シーシェパードやグリーンピース、動物愛護団体などをはじめとする、一部感情的とも理不尽とも感じられる批判とは異なり、各国のジャーナリストは日本の立場や状況をも理解して広い観点から捕鯨問題を論じています。その中には前記事でも触れた「捕鯨議員」や「捕鯨官僚」の利権問題について説明しているものもあります。
日本で報道されている情報だけ読んでいると「どうして外国はこうまで日本の捕鯨を批判しているのだろう」と思いがちですが、さまざまな視点からの報道を読んでみると、日本の捕鯨の実態が浮き上がってきます。

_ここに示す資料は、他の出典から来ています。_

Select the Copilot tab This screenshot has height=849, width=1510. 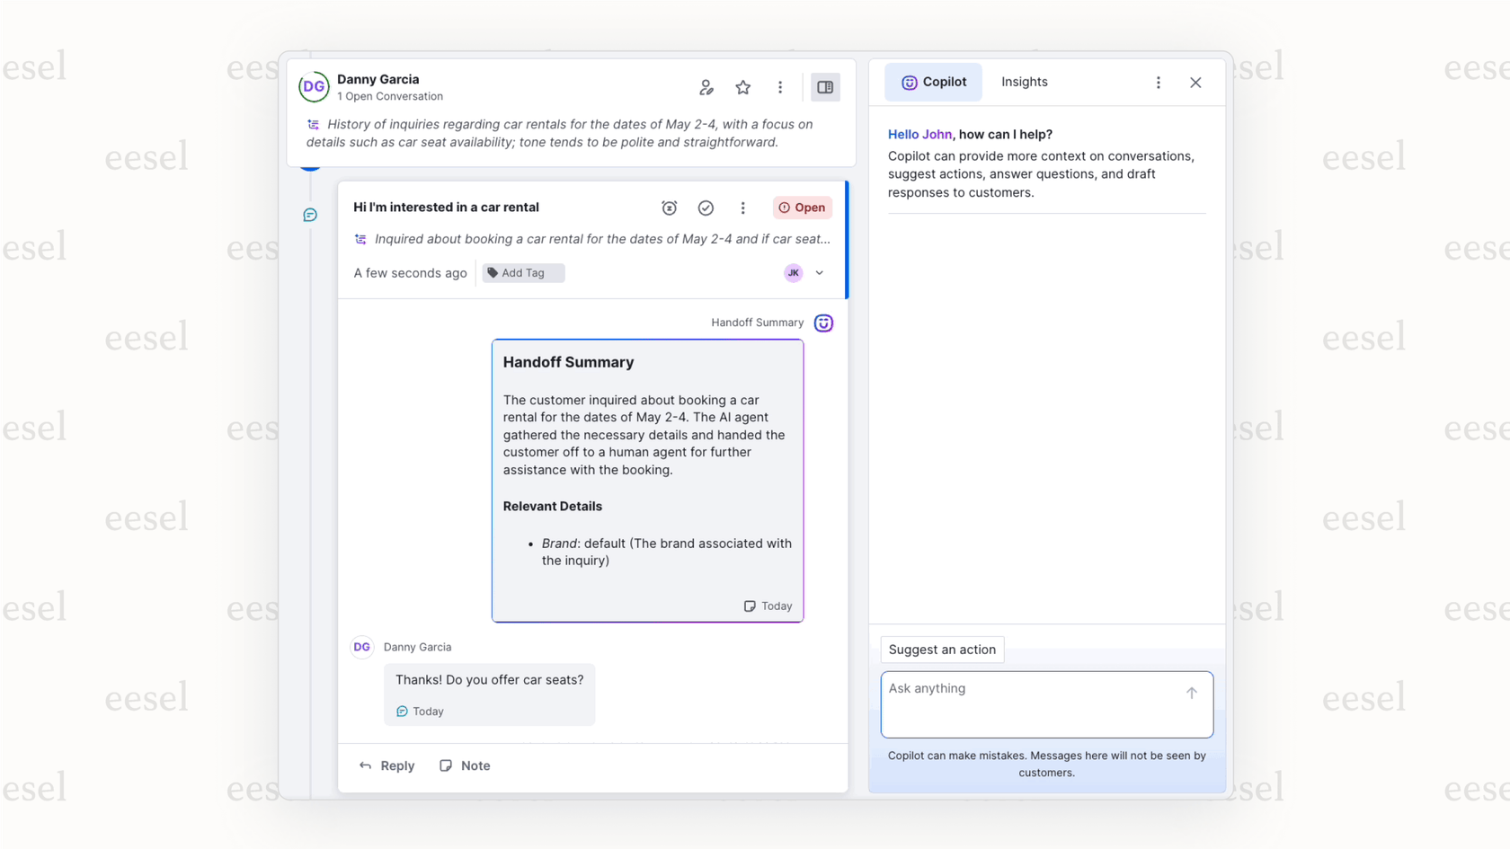point(933,82)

日本の捕鯨産業は助成金でなりたっていること、日本の鯨肉の需要は長期的に低迷していること、商業捕鯨が長期的には成り立っていかないことは明らかであり、今回の商業捕鯨再開のニュースは日本の捕鯨産業の「終焉の始まり」を表すものであるという見解もみてとれます。
オーストラリアなど、自国に近い南極にまで「調査捕鯨」と名乗って遠征していた日本の捕鯨船が日本近海でのみ「持続可能」な数の制限をもうけて商業捕鯨を行うということについては、ある程度評価しているふしもあります。
海外の反応と反対運動
いっぽう、シーシェパードやグリーンピースなどの環境保護団体は日本の捕鯨再開を非難しています。

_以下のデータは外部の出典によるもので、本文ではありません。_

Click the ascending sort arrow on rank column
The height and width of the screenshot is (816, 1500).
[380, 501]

さらに、一般市民からも日本の商業捕鯨再開については厳しい意見が上がっており、ロンドンでは反対デモも行われました。
国家ブランドインデックスでトップを誇る日本がこれほど国際的に口をそろえて非難されるのは捕鯨問題くらいしかありません。戦時の行いについては過去の問題なのでそれほど現代の日本人を非難する人はいませんが、捕鯨は今起こっていることですから。
それに、捕鯨問題に関心があるのは比較的教養や道徳観がある人が多いのです。そういう人たちにとって他の分野では尊敬する日本人がどうして食べもしない鯨肉のために理不尽で不経済な捕鯨をしているのかが理解できないという意見をよく聞きます。

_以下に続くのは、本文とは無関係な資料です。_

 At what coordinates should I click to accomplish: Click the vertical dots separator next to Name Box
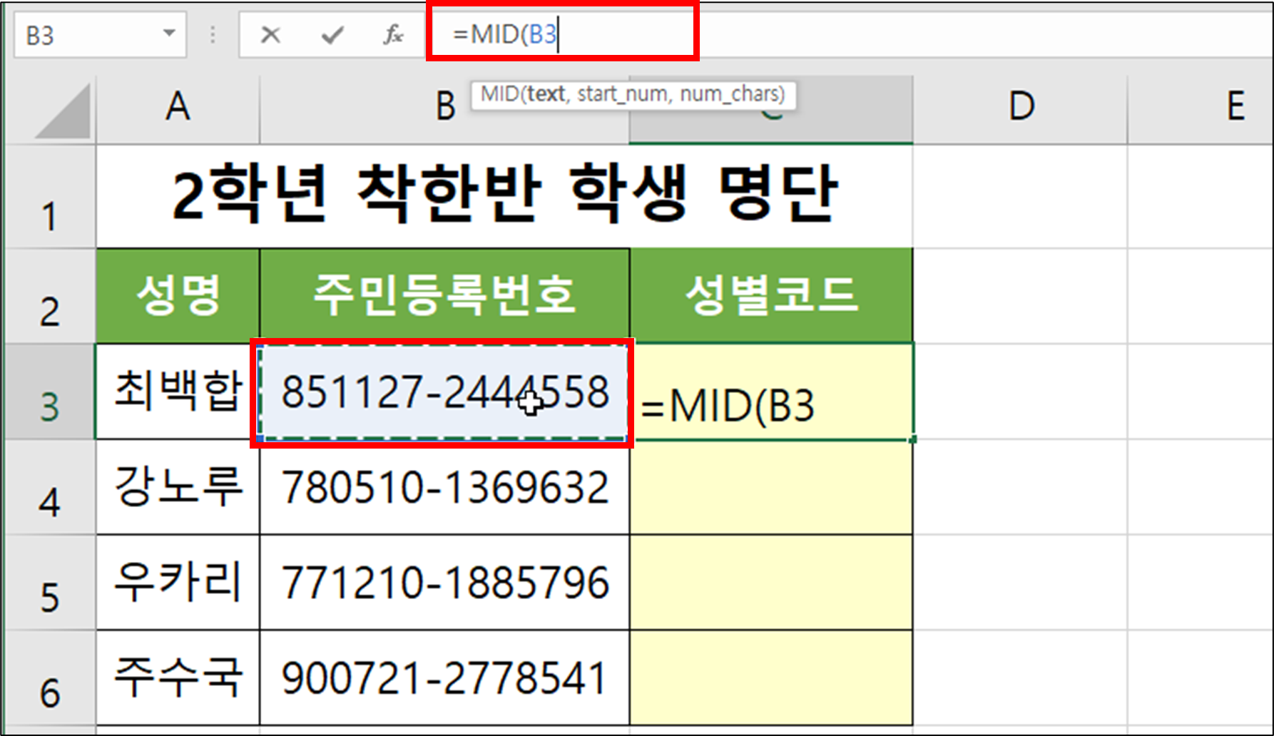pyautogui.click(x=212, y=32)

中には感情的な「鯨がかわいそう」的な批判もありますが、多様性を受け入れ、自らの肉食文化についても熟考した上での論理的な意見に反論するのは簡単なことではありません。
まとめ
IWCを脱退し商業捕鯨を始めるにあたって、日本は国際社会の一員として海外に論理だてた説明をしているようには思えません。ただ反捕鯨の風潮に反対して国際社会から孤立したまま我が道を行っているように見えます。
観光目的の訪日外国人がうなぎ上りに増え続け、ラグビーワールドカップや東京五輪も控えている時期です。日本は国家として外国に、さらに国民にも捕鯨問題に対する見解と説明を論理的に秩序立ててすべき時にきています。それとも、それができない事情があるのかもしれません。